Davis has started using telemedicine, which is real-time communication between the medical professional and patient via audio or video chat.

Davis partnered with Vishal Vasanji, a University alumnus, to create “Relief,” a smartphone app that allows users to connect with a medical professional over video chat to help get a diagnosis and prescription.

“Think of it like Uber for medical needs,” Davis said.

Davis said the app is built for people who do not want to go through the hassle at an urgent care clinic or the ER. Wait periods in the ER and urgent care can sometimes last for hours, not to mention the time it takes to drive there and back. “Relief” users can be connected with a nurse practitioner without leaving the house with the average wait time under three minutes, Davis said.

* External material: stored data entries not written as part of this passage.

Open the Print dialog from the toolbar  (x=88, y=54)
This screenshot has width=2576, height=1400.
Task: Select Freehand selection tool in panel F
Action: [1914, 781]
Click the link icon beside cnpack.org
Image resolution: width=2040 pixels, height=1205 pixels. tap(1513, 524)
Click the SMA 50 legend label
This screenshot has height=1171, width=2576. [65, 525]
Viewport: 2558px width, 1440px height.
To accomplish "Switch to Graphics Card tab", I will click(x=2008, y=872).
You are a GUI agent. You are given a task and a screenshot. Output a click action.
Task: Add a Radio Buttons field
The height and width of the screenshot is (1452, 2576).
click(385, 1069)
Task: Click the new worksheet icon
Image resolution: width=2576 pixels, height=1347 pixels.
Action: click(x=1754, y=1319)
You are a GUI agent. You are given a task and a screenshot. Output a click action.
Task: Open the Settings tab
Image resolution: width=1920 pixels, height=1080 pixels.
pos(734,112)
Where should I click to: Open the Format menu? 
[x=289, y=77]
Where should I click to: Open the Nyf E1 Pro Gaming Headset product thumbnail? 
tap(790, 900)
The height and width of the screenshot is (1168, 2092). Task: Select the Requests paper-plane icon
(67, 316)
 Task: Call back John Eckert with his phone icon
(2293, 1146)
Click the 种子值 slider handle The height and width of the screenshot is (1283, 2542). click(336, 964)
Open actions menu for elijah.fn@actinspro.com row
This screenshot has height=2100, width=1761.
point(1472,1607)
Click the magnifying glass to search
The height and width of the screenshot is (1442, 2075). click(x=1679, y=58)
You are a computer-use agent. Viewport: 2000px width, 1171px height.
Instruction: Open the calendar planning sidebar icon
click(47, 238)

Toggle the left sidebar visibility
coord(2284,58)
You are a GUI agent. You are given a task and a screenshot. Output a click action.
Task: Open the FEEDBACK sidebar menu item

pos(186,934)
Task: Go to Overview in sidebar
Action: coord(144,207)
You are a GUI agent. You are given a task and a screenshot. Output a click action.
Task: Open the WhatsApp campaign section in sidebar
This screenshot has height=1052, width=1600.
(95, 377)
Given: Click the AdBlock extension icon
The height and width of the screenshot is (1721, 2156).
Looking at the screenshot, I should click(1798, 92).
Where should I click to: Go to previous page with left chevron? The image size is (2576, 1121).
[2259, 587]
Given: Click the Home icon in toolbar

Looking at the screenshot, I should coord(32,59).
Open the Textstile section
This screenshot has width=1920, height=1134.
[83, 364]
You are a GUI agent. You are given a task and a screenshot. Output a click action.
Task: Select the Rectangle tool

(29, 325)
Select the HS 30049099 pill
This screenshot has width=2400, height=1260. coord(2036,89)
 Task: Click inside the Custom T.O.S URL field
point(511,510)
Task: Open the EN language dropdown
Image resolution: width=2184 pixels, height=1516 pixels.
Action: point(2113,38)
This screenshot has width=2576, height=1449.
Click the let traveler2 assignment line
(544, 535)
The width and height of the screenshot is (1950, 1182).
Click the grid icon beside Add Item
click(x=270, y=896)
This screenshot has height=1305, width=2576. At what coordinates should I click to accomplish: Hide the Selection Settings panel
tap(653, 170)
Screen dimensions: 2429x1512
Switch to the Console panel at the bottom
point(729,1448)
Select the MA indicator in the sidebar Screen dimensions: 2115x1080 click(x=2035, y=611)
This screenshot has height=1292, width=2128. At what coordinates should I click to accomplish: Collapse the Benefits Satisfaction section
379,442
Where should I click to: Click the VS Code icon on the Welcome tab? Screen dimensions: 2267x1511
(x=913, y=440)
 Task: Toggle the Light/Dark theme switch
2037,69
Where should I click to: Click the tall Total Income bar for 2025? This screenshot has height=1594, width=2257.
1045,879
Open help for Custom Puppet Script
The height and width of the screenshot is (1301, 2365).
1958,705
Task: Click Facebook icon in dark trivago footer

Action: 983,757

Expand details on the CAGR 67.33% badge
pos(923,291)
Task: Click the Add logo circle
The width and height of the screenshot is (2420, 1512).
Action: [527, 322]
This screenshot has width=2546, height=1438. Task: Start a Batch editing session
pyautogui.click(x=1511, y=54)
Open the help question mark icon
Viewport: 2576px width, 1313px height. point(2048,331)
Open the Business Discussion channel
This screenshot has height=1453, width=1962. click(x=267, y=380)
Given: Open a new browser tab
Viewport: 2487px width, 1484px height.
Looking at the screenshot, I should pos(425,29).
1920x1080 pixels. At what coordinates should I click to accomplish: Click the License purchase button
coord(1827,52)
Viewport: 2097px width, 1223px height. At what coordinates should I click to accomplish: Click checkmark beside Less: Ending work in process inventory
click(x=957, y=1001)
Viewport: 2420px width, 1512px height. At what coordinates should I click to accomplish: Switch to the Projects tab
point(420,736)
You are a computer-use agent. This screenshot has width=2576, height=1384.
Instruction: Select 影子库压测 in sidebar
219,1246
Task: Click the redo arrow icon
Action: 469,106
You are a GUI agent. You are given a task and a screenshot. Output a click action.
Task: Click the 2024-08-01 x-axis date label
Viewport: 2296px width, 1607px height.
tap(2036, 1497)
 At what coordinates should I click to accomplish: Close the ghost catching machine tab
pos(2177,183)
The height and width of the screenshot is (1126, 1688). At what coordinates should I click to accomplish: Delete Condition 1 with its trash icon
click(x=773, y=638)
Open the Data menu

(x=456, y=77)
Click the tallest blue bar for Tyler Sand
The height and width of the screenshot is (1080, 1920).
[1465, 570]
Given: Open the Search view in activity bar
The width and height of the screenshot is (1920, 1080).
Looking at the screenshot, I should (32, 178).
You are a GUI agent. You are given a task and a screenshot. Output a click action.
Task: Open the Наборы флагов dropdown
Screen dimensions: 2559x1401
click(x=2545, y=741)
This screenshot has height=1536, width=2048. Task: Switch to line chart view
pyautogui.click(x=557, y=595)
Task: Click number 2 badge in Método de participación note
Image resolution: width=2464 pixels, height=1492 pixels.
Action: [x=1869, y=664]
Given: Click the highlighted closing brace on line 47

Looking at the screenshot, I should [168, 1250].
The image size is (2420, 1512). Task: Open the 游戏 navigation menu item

Furthermore, physicians’ offices typically close around 5-6 p.m. and urgent care clinics close around 7-9 p.m., while “Relief” is a 24/7 service.

Davis said the app is especially made for sick people who already have a good idea what is wrong with them and what they need. For example, if someone exhibits flu symptoms during flu season and they know they did not get the flu shot that year, they have a pretty good idea what they need.

“We’re a relatively savvy population,” Davis said. “Talking to health care providers, they found that people help you diagnose them and kind of know what’s wrong with them from previous experience.”

“Relief” utilizes nurse practitioners instead of medical doctors and physician assistants to diagnose users and prescribe medicine. Nurse practitioners are perfectly qualified and certified by the state of Louisiana to prescribe and diagnose.

Because there is no in-person appointment, certain people fear that telemedicine could lead to misdiagnosis, or users faking pain to get narcotics. However, “Relief” does not allow narcotics to be prescribed even if the patient requests it. Although about 90 percent of calls end with a prescription, Davis said people should go to a doctor in person if they believe something serious is wrong with them, or if they feel they need treatment rather than just a prescription.

“We’re looking to treat the general aches and pains, ailments and infections,” Davis said.

Davis said in the future he hopes to add more features like letting users request certain nurse practitioners.

“Relief” is free in the Apple app store and Google Play. Users must fill out a form about their medical history, allergies and other pertinent information.

Then, for $39.95, users can be connected with a nurse practitioner through the video chat on their phone.